RE: st: gologit2

From   "Martin Weiss" <[email protected]>
To   <[email protected]>
Subject   RE: st: gologit2
Date   Fri, 18 Apr 2008 15:33:40 +0200

Very much apart from the heated discussion in this thread, could anyone tell
me what - list retokenize- does. Cannot find it anywhere. -findit list
retokenize- does not throw up anything, either.

Furthermore, I would be interested how long Maarten`s original code (10,000
reps) a couple of days ago took to execute for you. I ran it last night on
2GB Ram, Vista SP1 32-bit, with AMD 64 2.2 GhZ dual core under Stata 10.0
MP/2, and it took 7.3 hours (26212 seconds). 

Martin Weiss

For anyone who is still following this thread - Maarten and I have 
been conversing offline and I think we both agree the original 
simulations of the brant test and its counterparts were flawed and 
the test works much better than we initially thought.  Here are new 
simulations.  For each simulation, the expected value for reject H0 
is .05, i.e. 50 false rejections in 1000 tries using the .05 level of 

Brant Simulations, 1000 reps

# of Xs   | reject H0
         1 |      .051
         2 |      .042
         3 |      .054
         4 |      .051
         5 |      .057
         6 |      .054
         7 |      .048
         8 |      .056
         9 |      .050
        10 |      .056
        12 |      .067
        14 |      .038
        16 |      .048
        18 |      .041
        20 |      .036

Altogether, the observed number of false rejections of the null 
totaled 749; the expected number of rejections was 750, so I'd say 
the simulations worked pretty good.  Most critically, you don't see 
an increased tendency to reject the null as the number of x variables 

For anyone who is interested as to what has changed - in Maarten's 
original code, as the number of Xs increased, the distribution of Y 
also changed.  Cases were less likely to be in the middle categories 
of 2 and 3 and more likely to be in the extreme categories of 1 and 
4.  I don't think this would necessarily be bad, except that it does 
result in some very thin cell counts in some simulations which 
probably results in poor estimation.

I tweaked Maarten's code so that the distribution of Y was always the 
same no matter how many Xs were in the model.  This seems more 
realistic anyway, i.e. the distribution of the observed y shouldn't 
change just because you have more explanatory variables.  That 
produced the results above.  Also, Maarten reports that he tweaked 
his original code, increasing the sample size, and the brant test 
also performed better then.

Here is the modified code.

set more off
set seed 12345

capture program drop sim

program define sim, rclass
         syntax, [nx(integer 1)]
         drop _all
         set obs 500
         forvalues i = 1/`nx' {
                 gen x`i' = invnorm(uniform())
                 local x `x' x`i'
         local x : list retokenize x
         local xsum : subinstr local x " " " + ", all
         gen u = uniform()
         gen ystar = `xsum' + ln(u/(1-u))

_ _ _

Reproduce the Stata forum message above word for word, from "Very much apart" to "up anything, either.".

● **Records supplied**:
_ _ _

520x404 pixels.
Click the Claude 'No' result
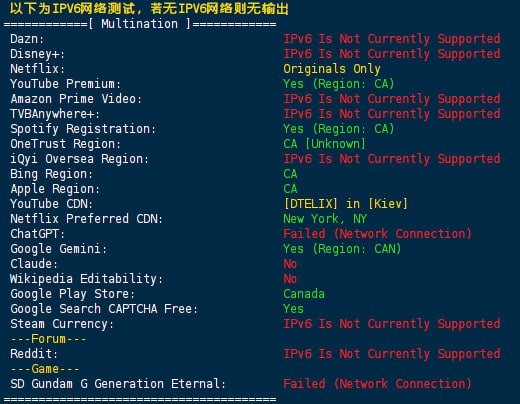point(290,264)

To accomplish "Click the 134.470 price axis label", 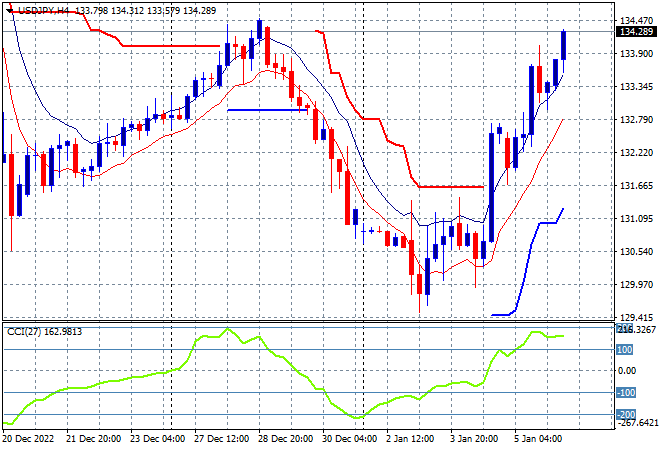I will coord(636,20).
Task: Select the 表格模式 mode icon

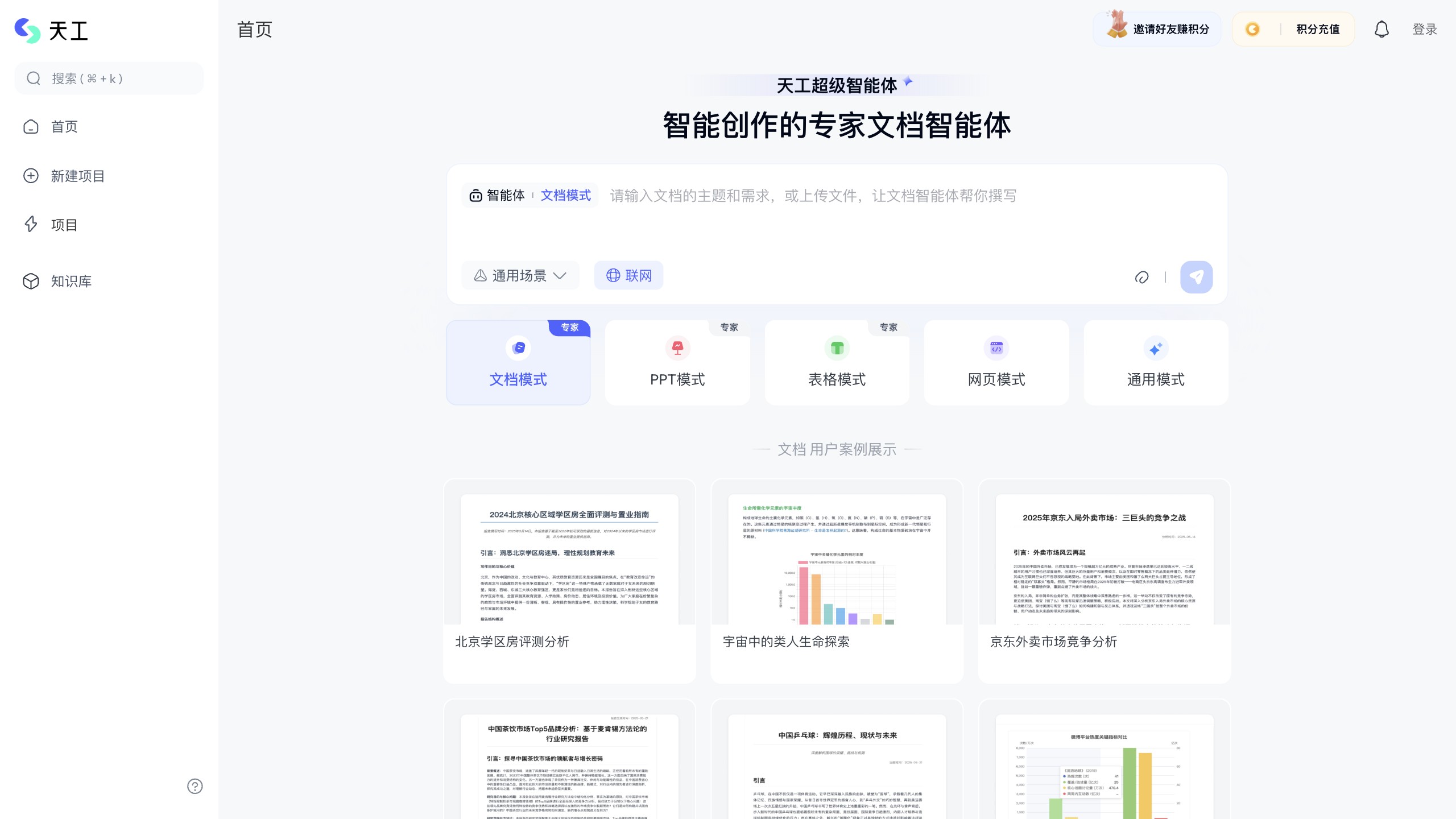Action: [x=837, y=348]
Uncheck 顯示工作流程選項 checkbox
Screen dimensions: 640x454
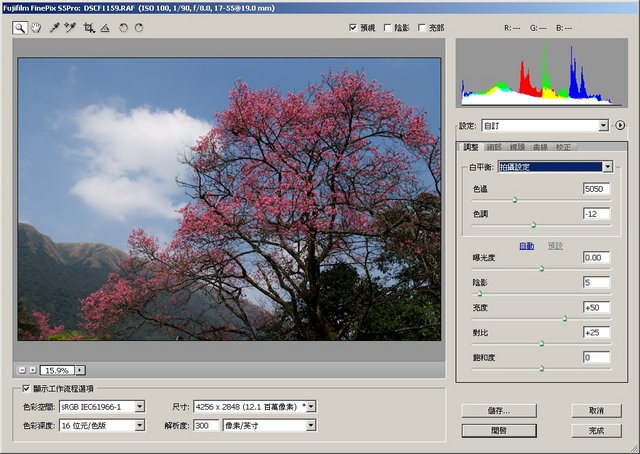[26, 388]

_ _ _

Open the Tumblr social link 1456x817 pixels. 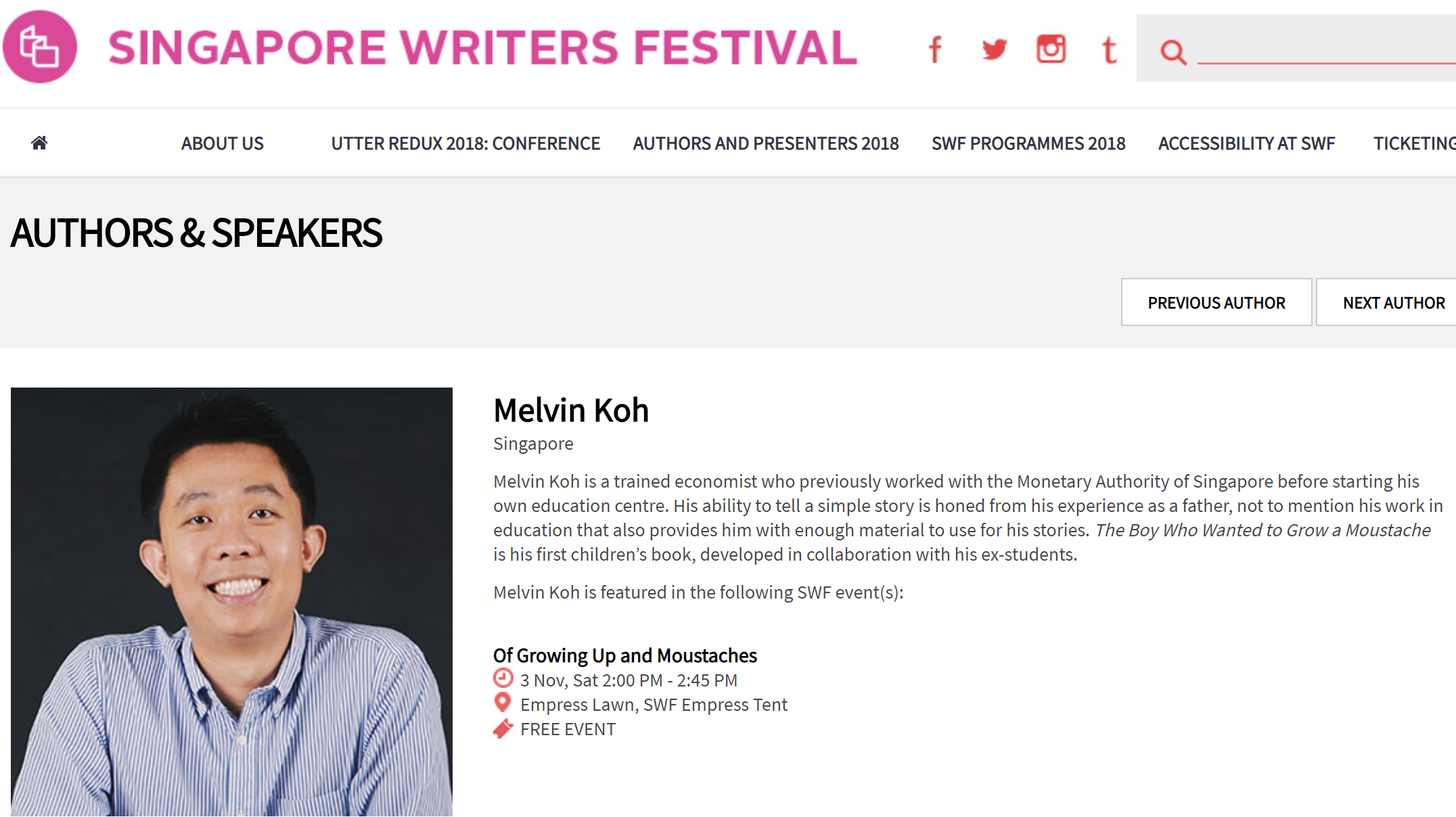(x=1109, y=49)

_ _ _

● **Answer**:
Very much apart from the heated discussion in this thread, could anyone tell
me what - list retokenize- does. Cannot find it anywhere. -findit list
retokenize- does not throw up anything, either.